Material provided:
━━━━

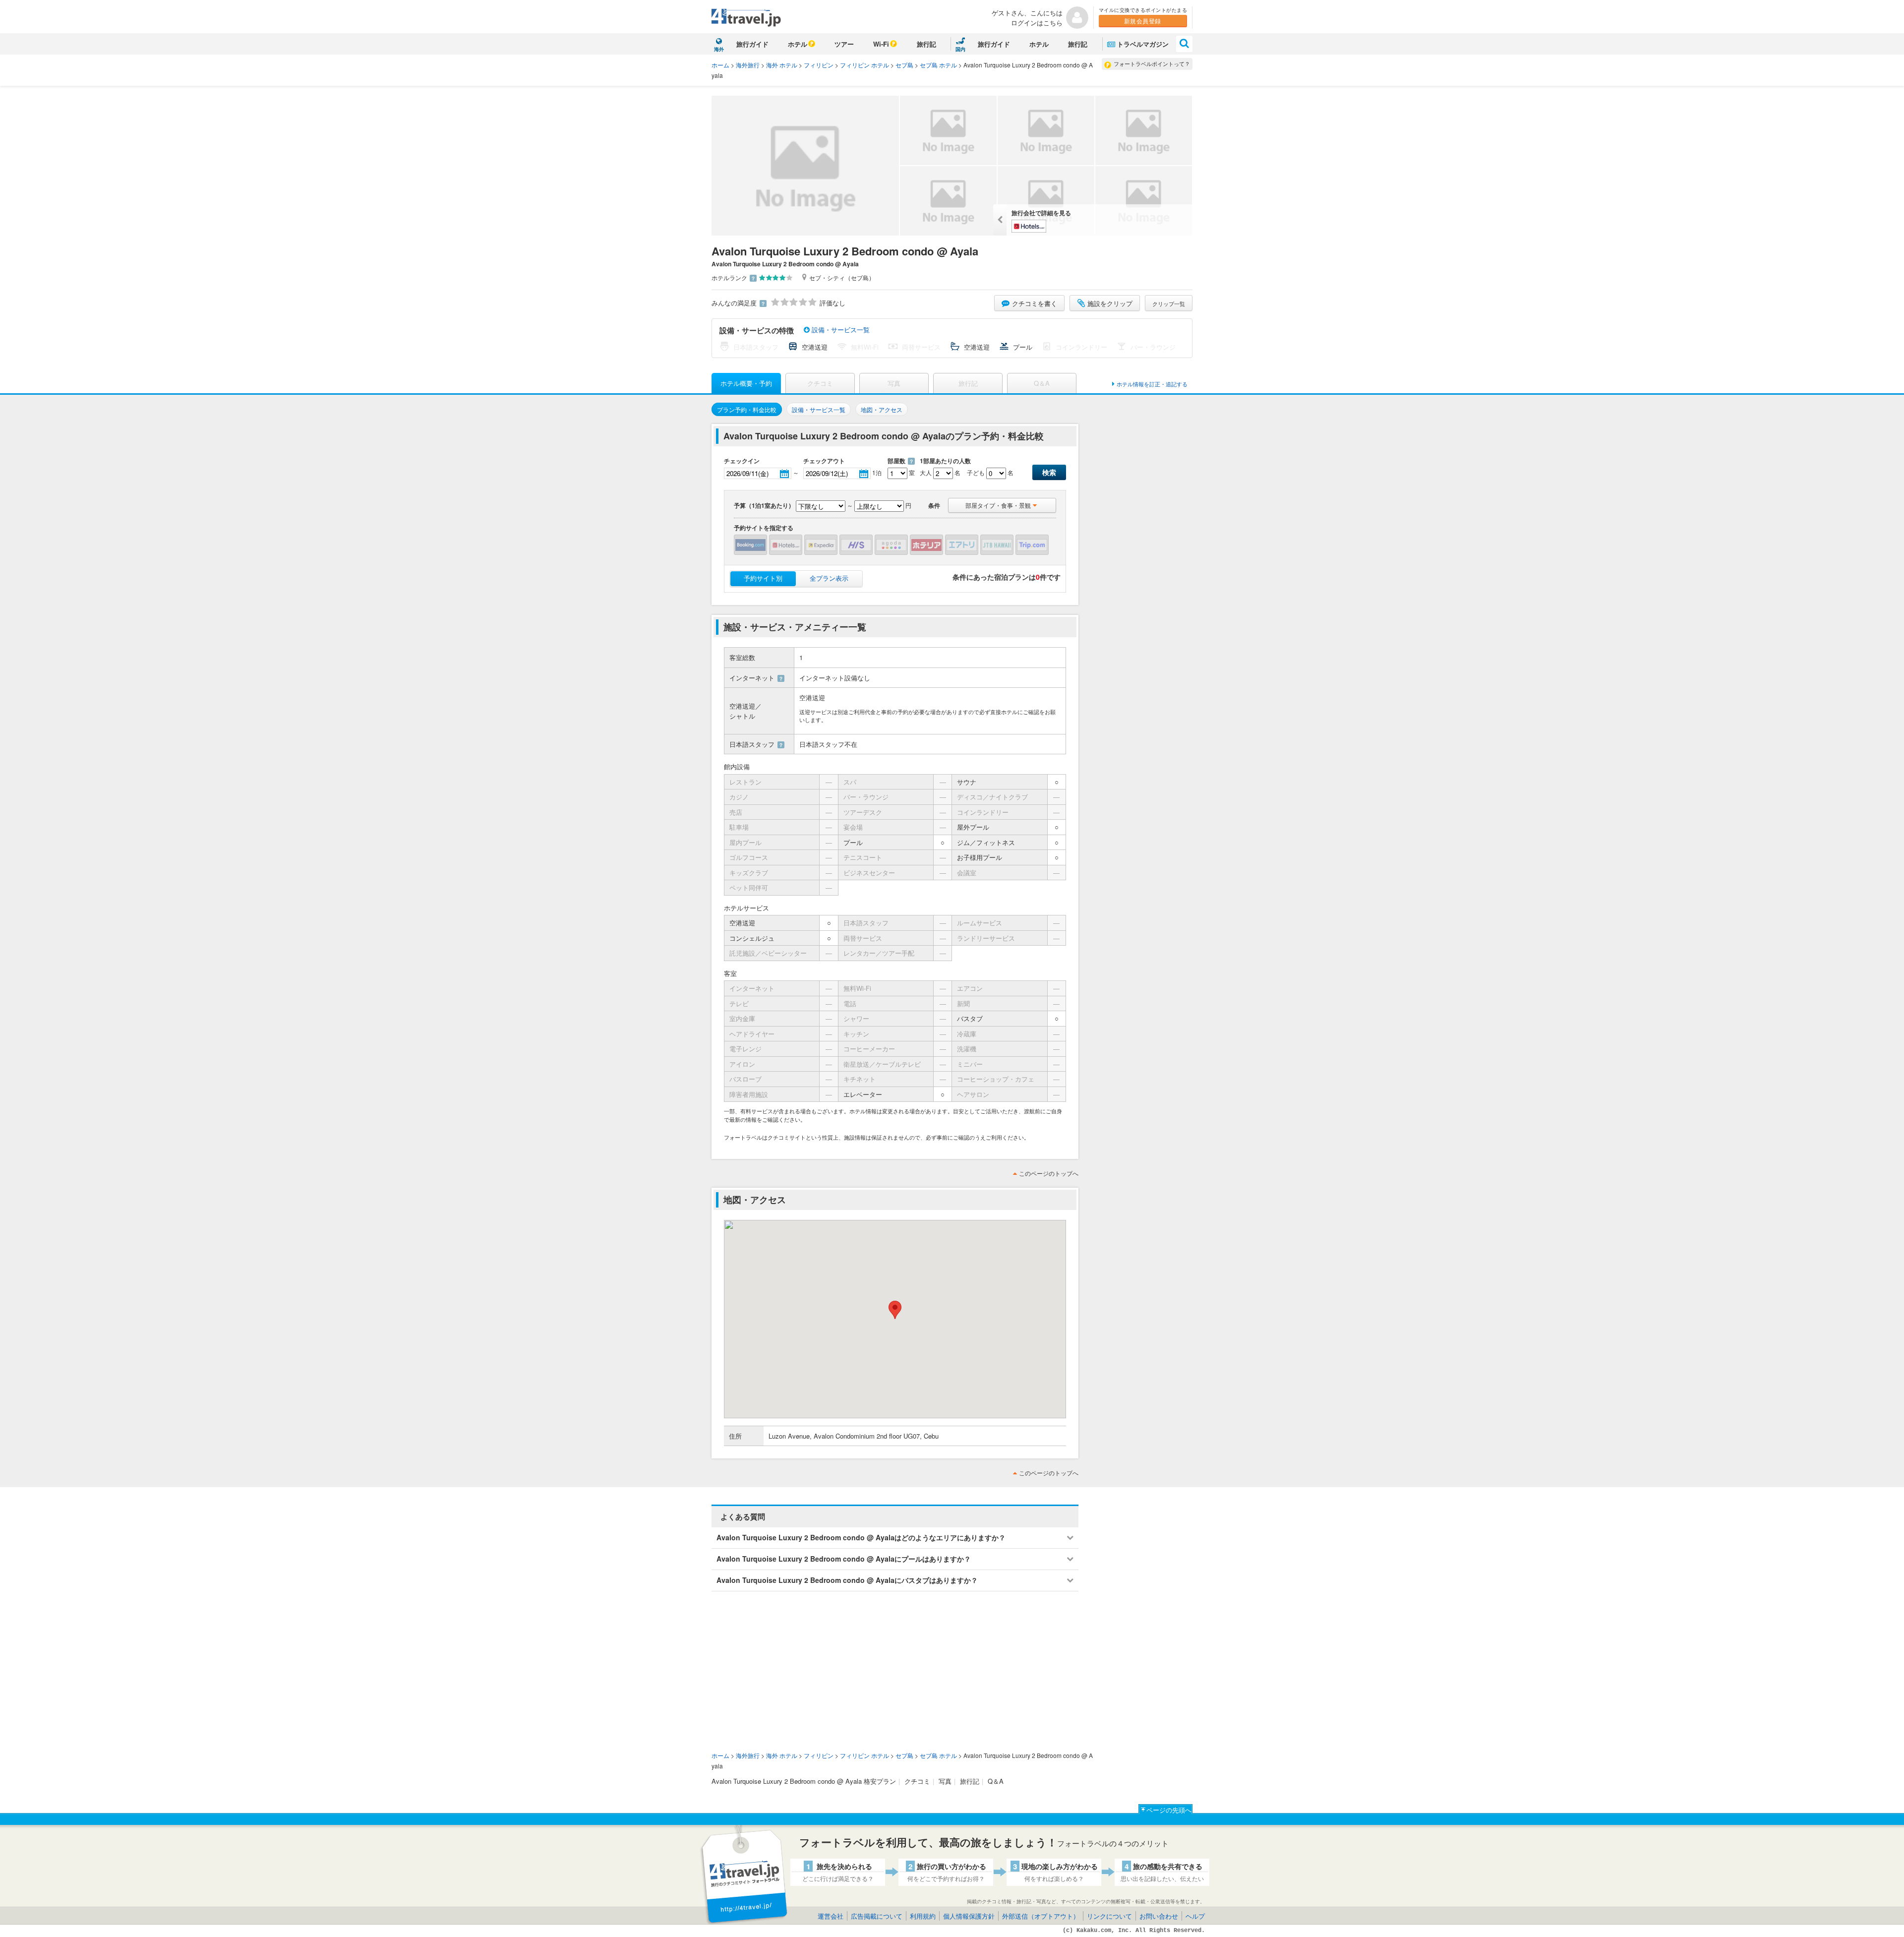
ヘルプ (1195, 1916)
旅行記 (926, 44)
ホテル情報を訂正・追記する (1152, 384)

━━━━

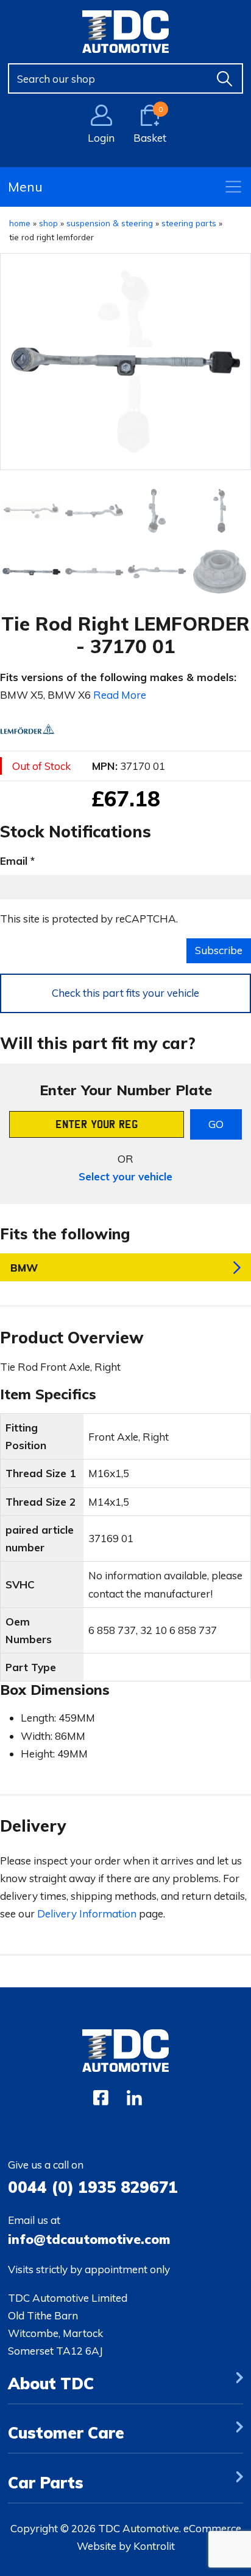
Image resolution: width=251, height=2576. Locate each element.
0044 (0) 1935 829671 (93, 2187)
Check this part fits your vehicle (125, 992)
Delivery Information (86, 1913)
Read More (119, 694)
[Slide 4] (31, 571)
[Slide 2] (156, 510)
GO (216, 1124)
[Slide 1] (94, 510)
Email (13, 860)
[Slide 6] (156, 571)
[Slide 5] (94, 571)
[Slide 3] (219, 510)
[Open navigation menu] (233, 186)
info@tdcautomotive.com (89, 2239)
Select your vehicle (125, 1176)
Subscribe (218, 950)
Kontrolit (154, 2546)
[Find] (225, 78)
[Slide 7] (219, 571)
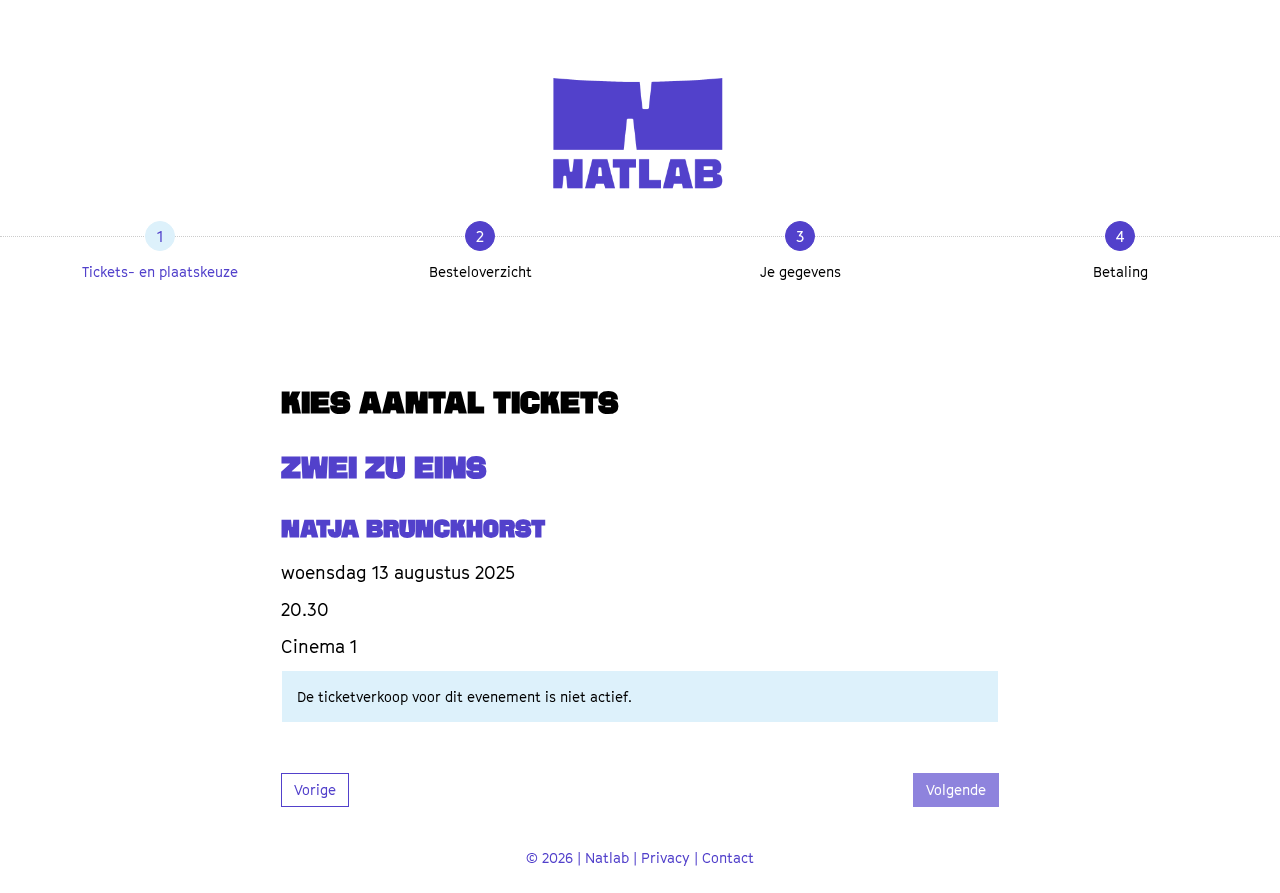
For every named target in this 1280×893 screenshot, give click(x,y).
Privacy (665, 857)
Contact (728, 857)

━━━━

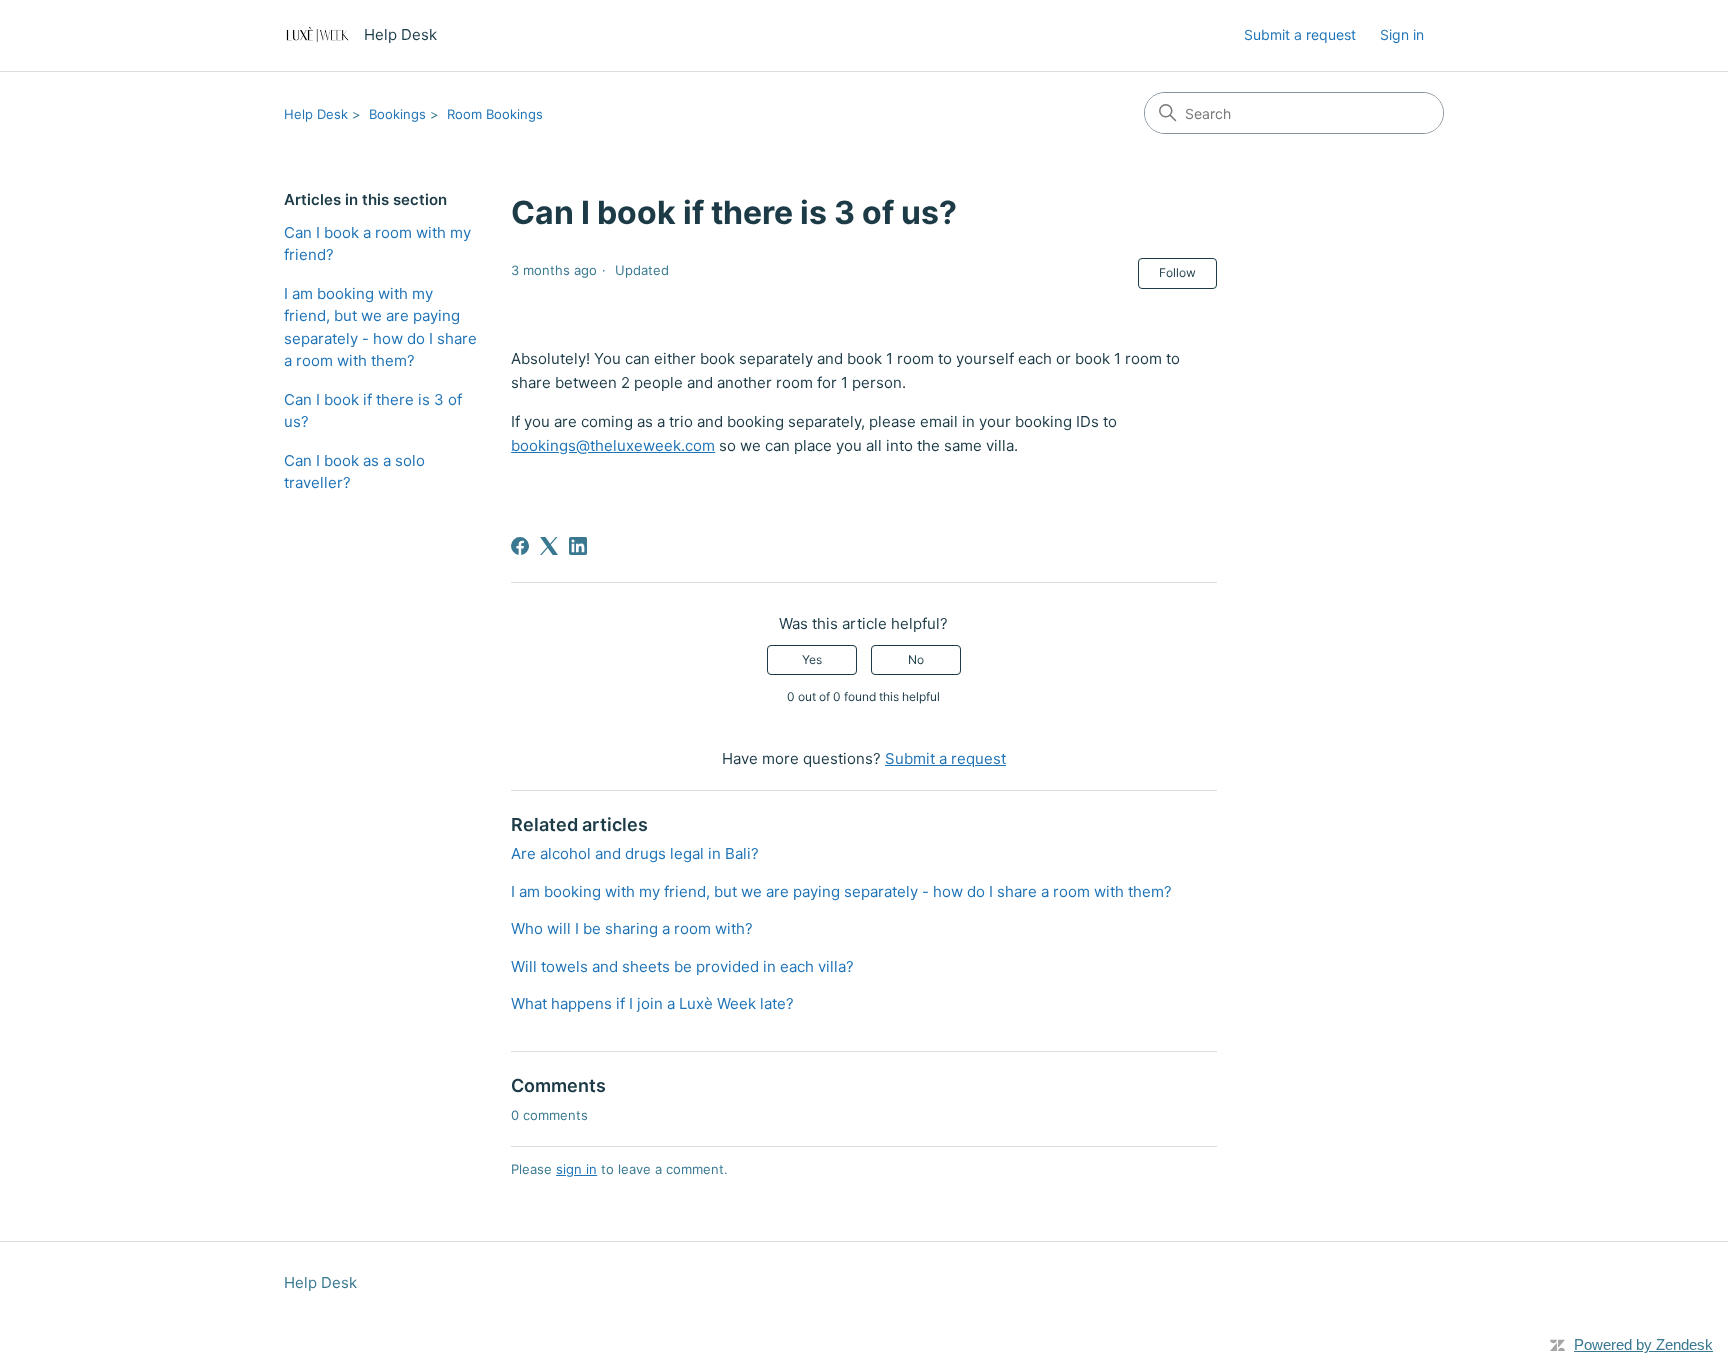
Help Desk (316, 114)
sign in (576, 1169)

━━━━

Look above for the line with "0044 (0) 1935 829671 (93, 2187)" and the line with "Contact (728, 857)". Output those two and everything between them exactly, pictures excluded.

Output below:
0044 (0) 1935 829671 (93, 2187)
Check this part fits your vehicle (125, 992)
Delivery Information (86, 1913)
Read More (119, 694)
[Slide 4] (31, 571)
[Slide 2] (156, 510)
GO (216, 1124)
[Slide 1] (94, 510)
Email (13, 860)
[Slide 6] (156, 571)
[Slide 5] (94, 571)
[Slide 3] (219, 510)
[Open navigation menu] (233, 186)
info@tdcautomotive.com (89, 2239)
Select your vehicle (125, 1176)
Subscribe (218, 950)
Kontrolit (154, 2546)
[Find] (225, 78)
[Slide 7] (219, 571)
For every named target in this 1280×893 screenshot, give click(x,y).
Privacy (665, 857)
Contact (728, 857)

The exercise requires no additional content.